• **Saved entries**
________________________________________

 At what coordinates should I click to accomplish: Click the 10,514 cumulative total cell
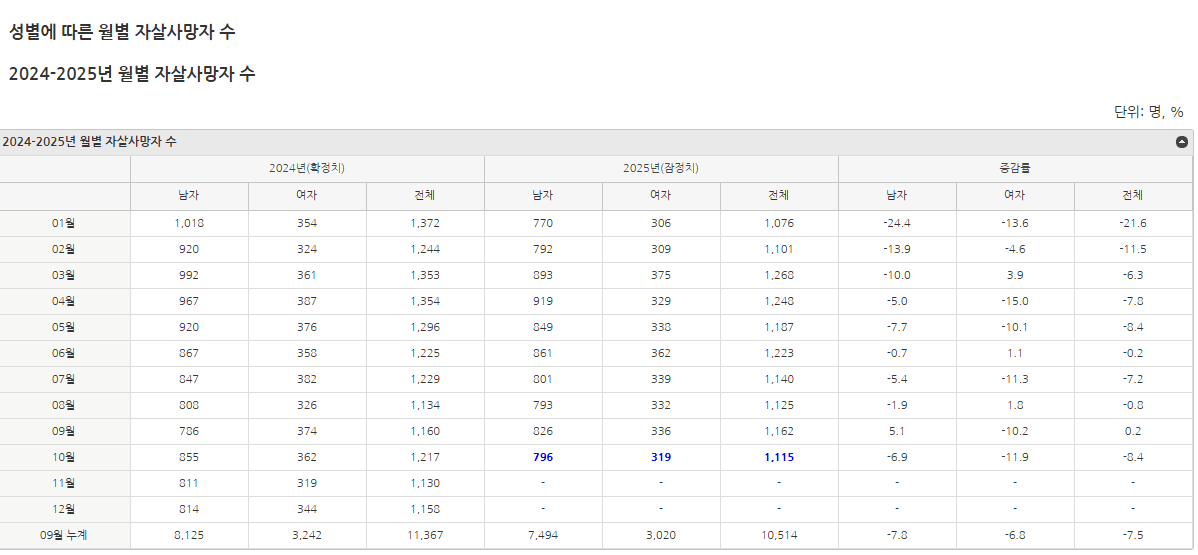coord(779,535)
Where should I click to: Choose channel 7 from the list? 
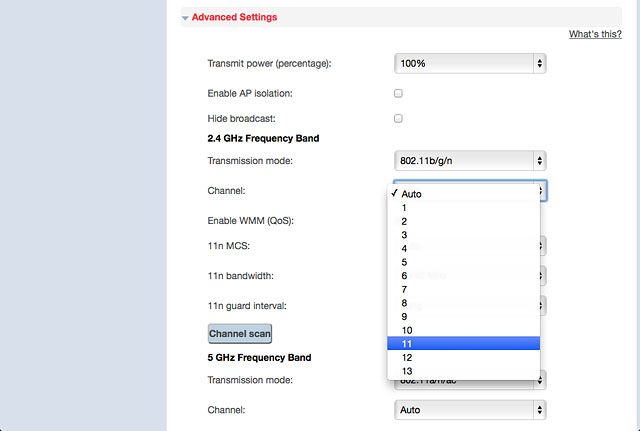click(463, 289)
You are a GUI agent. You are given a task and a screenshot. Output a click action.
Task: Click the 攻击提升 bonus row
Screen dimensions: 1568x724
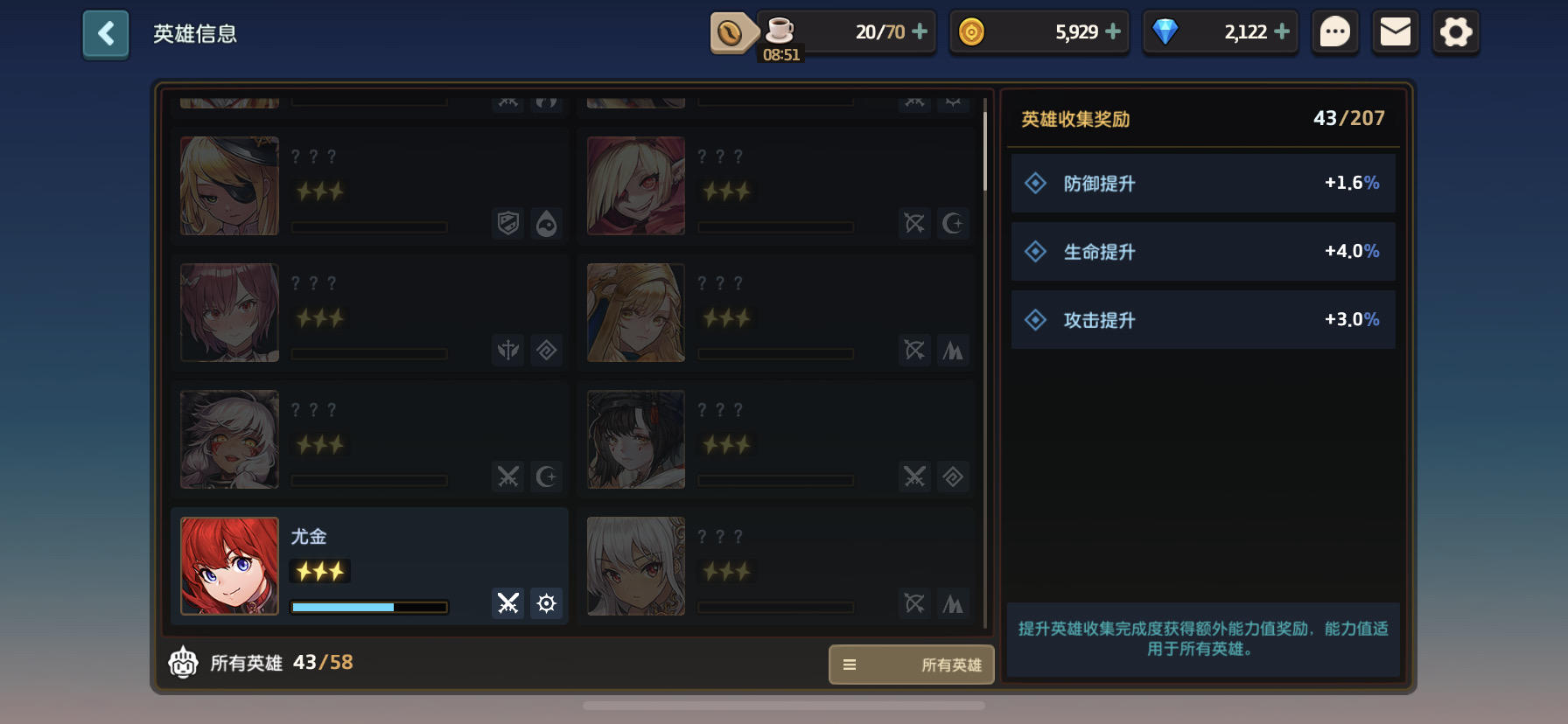[1203, 319]

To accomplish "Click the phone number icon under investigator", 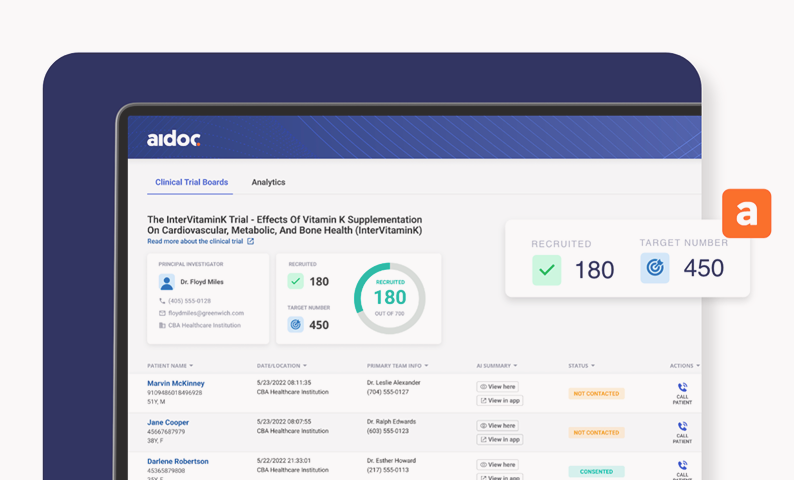I will (162, 301).
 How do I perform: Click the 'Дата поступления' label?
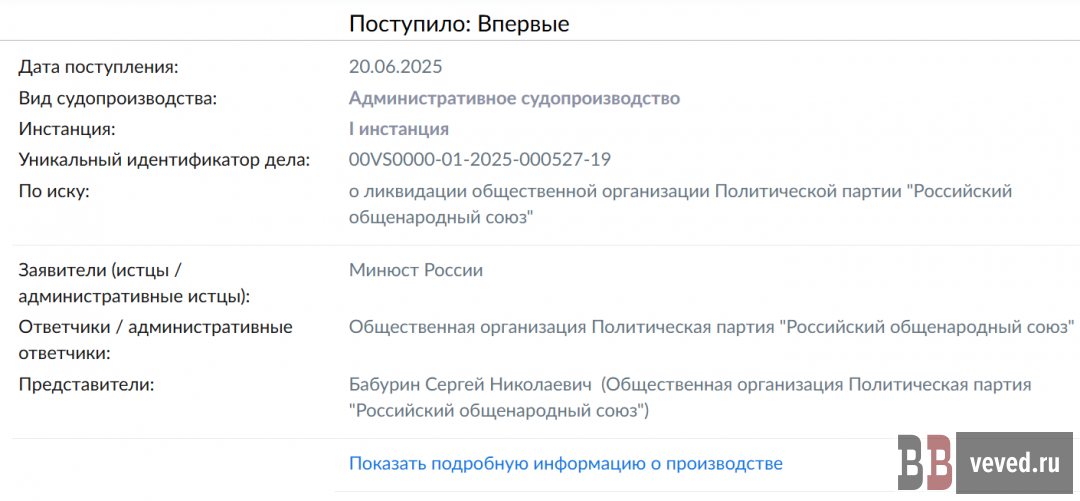point(98,68)
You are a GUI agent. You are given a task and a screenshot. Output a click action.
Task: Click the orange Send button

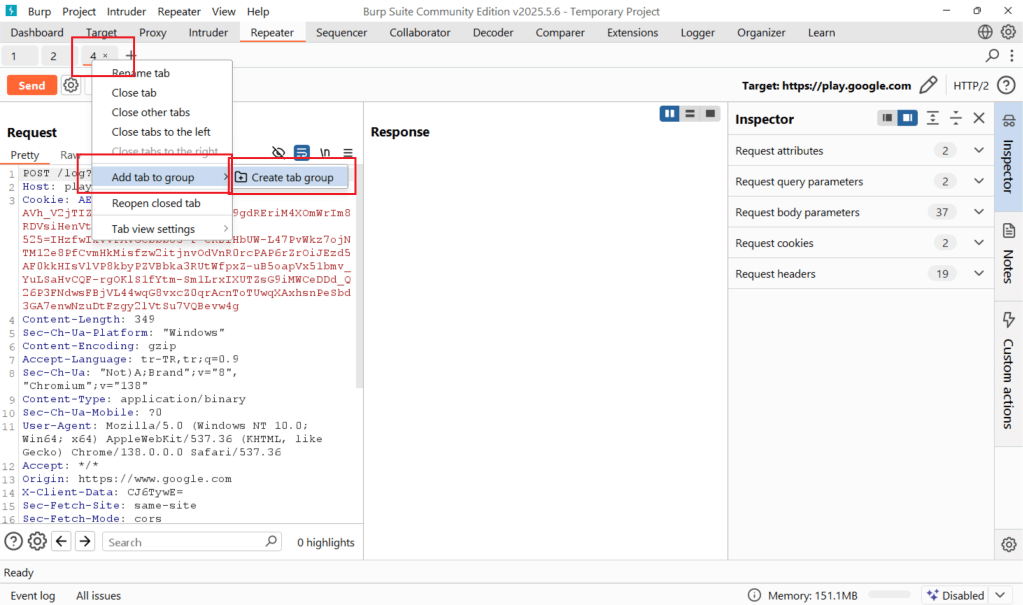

________________________________________

• **To do**
Set down exactly, and only, the lines from the one holding "How do I perform: Click" to the end of the records above, leaving every picture out.

• **Exercise response**
 How do I perform: Click the 'Дата поступления' label?
point(98,68)
You are a GUI agent. You are given a task and a screenshot. Output a click action.
Task: Click the orange Send button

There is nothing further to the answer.